[Exercise prompt]: Copy the entries without a single change. Pictures should be dropped.

[The records]:
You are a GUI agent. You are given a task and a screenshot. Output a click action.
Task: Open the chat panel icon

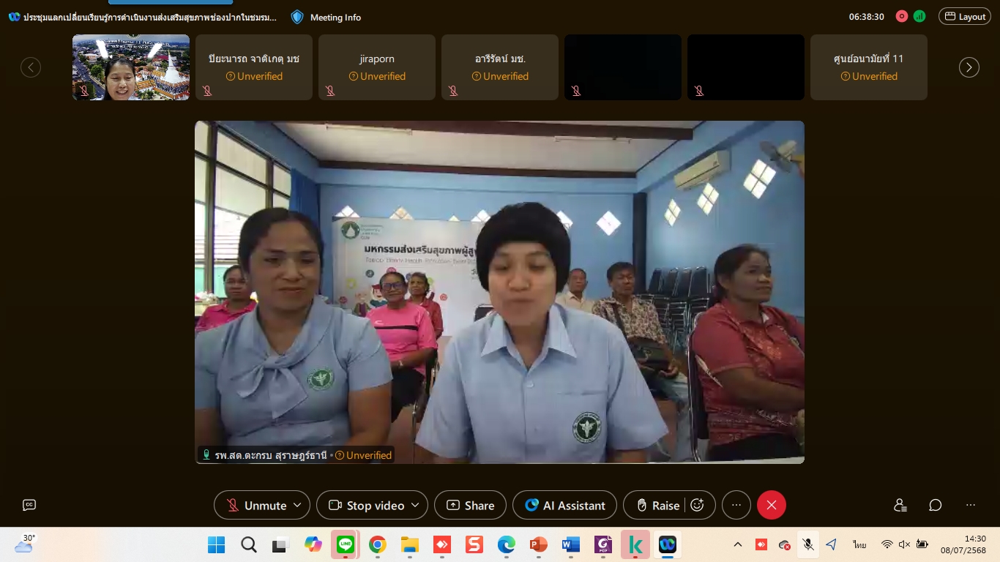[936, 505]
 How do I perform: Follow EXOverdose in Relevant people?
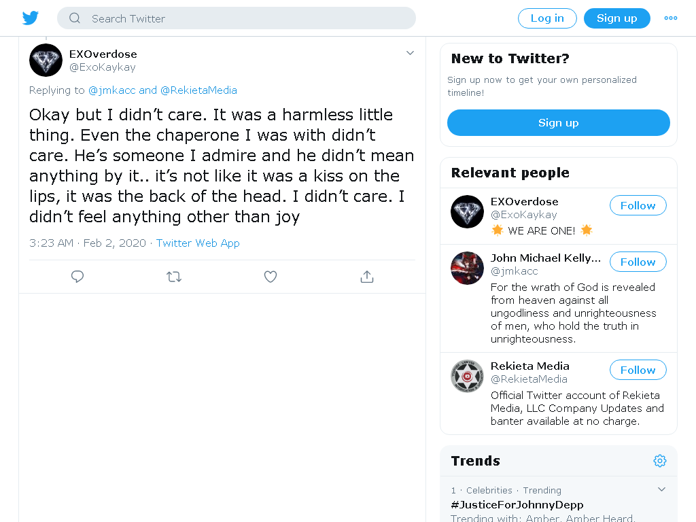[638, 205]
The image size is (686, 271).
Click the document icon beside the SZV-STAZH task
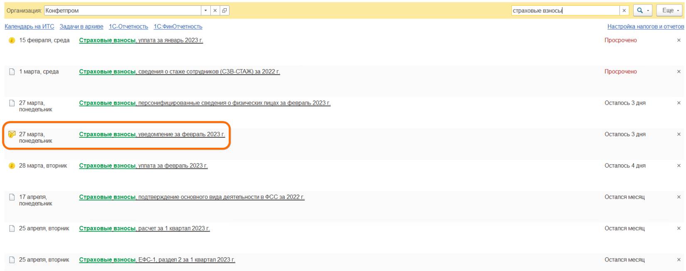[12, 72]
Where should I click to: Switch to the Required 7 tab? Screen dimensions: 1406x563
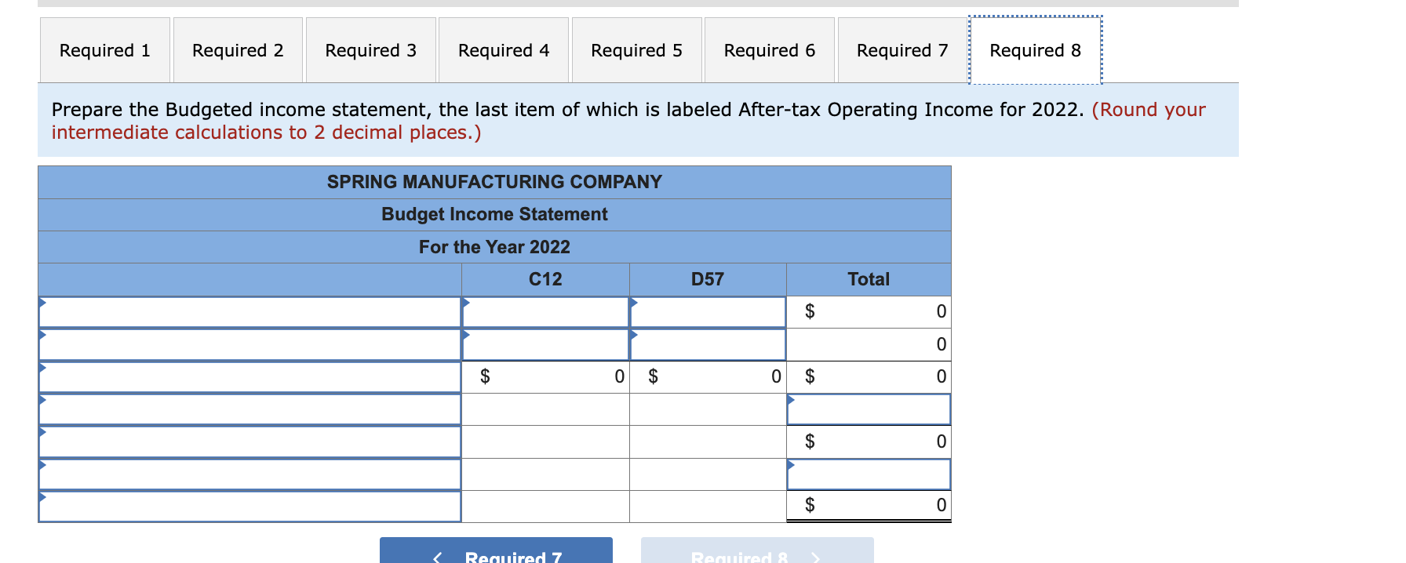[x=901, y=49]
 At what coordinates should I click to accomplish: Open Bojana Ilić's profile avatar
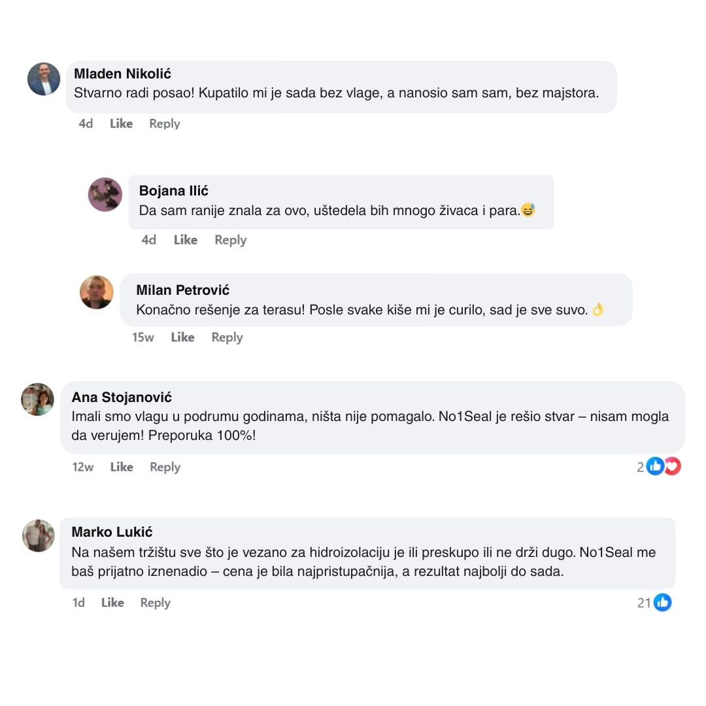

[Reply]:
You are a GUI agent. You are given a task and a screenshot. Output a click action.
Task: Open the chat panel icon

[936, 505]
 How do I perform: Follow EXOverdose in Relevant people?
[638, 205]
The image size is (686, 271).
Click the document icon beside the SZV-STAZH task
[12, 72]
Where should I click to: Switch to the Required 7 tab? Screen dimensions: 1406x563
[x=901, y=49]
 At what coordinates should I click to accomplish: Open Bojana Ilić's profile avatar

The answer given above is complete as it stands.